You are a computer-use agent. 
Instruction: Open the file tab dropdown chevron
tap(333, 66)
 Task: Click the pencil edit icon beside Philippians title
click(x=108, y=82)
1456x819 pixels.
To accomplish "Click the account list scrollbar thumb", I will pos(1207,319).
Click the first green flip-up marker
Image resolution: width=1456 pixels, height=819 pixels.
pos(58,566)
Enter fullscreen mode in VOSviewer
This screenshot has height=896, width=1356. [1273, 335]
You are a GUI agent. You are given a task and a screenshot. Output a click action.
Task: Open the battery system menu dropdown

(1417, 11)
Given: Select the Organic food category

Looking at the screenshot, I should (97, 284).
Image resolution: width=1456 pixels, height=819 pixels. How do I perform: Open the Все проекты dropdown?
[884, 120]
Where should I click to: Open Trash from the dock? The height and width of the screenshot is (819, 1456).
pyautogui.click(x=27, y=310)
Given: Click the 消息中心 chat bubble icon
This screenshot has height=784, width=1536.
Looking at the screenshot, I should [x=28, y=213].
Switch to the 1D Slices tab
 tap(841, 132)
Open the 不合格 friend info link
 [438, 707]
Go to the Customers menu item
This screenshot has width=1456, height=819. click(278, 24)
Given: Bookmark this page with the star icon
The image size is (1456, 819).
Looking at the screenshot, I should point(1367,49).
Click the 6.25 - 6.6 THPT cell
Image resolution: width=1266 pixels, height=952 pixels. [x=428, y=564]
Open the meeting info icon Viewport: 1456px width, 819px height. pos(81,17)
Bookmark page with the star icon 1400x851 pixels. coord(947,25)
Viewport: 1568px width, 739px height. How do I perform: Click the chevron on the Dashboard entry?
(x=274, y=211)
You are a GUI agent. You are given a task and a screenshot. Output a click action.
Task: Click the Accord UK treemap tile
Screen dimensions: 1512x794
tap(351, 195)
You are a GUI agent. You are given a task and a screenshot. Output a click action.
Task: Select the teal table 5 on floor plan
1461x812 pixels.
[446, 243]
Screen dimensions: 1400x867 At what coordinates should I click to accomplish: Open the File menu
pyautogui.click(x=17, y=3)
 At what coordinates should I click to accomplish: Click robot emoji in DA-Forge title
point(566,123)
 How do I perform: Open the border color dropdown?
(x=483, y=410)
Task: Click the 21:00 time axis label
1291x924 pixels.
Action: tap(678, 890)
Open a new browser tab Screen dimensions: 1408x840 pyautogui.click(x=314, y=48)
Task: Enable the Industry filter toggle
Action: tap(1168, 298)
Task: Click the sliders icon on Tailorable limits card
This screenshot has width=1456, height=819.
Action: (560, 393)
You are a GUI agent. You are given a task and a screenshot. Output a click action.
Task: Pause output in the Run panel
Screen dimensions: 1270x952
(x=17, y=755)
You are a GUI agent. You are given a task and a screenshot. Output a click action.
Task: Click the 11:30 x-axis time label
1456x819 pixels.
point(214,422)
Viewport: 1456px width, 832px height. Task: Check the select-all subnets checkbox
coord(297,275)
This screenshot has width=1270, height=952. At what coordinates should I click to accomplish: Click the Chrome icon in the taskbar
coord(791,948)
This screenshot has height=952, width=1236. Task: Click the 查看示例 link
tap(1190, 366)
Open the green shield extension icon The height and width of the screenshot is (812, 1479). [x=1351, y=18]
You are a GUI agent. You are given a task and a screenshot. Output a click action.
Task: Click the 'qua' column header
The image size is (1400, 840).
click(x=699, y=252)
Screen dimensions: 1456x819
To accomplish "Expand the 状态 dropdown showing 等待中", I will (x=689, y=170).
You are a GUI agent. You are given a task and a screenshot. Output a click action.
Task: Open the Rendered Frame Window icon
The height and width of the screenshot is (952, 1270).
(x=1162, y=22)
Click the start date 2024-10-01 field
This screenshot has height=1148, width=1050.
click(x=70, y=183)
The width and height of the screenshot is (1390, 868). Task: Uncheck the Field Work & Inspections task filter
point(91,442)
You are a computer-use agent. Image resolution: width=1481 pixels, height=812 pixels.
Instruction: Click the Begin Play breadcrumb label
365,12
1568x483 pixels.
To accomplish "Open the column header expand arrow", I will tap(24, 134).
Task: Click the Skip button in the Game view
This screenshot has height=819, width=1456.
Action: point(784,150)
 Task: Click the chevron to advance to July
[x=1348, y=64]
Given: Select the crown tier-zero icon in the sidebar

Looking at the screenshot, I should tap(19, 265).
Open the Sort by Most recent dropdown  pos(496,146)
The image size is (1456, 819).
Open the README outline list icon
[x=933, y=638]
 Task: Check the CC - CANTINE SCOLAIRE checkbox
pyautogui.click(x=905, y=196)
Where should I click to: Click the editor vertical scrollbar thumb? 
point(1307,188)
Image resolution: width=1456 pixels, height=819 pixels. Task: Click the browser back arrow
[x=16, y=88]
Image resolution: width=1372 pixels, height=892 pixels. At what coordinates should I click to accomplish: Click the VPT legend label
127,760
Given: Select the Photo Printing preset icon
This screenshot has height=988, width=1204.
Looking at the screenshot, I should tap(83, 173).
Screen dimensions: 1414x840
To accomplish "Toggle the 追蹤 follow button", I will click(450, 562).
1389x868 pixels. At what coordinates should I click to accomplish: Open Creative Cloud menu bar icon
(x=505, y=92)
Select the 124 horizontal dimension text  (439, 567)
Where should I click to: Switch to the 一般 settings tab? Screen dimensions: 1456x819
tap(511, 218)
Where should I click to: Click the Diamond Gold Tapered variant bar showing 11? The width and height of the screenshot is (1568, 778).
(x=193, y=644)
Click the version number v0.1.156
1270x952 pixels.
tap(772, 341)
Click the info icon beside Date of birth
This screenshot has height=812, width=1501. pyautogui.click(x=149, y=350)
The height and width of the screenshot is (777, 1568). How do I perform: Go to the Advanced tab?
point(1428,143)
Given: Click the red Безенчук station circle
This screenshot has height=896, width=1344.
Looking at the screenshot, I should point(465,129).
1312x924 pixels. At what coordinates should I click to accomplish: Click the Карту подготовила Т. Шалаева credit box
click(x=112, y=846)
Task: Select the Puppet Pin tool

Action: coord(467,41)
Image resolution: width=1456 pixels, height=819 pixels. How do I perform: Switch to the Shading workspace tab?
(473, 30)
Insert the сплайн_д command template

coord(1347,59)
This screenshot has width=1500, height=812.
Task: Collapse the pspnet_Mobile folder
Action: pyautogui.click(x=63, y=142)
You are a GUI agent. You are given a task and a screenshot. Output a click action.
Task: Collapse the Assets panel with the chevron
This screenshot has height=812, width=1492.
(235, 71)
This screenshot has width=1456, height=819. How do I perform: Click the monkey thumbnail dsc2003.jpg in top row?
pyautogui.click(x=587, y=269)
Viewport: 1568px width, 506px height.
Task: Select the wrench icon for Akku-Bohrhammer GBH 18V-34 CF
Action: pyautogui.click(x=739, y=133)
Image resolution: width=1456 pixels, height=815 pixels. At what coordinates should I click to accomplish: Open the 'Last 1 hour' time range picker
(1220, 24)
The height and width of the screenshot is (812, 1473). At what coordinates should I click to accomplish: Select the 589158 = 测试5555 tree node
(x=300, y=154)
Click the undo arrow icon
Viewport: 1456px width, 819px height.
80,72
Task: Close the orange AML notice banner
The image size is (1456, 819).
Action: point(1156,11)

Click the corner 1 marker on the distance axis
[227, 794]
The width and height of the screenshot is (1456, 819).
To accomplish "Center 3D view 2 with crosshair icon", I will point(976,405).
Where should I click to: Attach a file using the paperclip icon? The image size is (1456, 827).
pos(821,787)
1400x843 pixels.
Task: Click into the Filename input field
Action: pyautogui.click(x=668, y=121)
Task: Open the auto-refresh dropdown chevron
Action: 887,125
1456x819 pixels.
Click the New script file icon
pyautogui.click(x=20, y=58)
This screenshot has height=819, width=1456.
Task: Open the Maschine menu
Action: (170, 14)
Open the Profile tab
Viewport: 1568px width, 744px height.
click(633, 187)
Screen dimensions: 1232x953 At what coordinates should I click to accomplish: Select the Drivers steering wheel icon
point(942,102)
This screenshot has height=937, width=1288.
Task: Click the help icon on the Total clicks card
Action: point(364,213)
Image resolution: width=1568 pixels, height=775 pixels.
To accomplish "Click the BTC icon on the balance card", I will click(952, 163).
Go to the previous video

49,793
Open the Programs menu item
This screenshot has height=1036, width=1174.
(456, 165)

-- Work to be completed --
In the listing above, find the line with "This screenshot has width=1270, height=952." and the line with "Open the green"; output exactly those lines and all lines between them.

-- Expected output --
This screenshot has width=1270, height=952. At what coordinates should I click to accomplish: Click the Chrome icon in the taskbar
coord(791,948)
This screenshot has height=952, width=1236. Task: Click the 查看示例 link
tap(1190, 366)
Open the green shield extension icon The height and width of the screenshot is (812, 1479). [x=1351, y=18]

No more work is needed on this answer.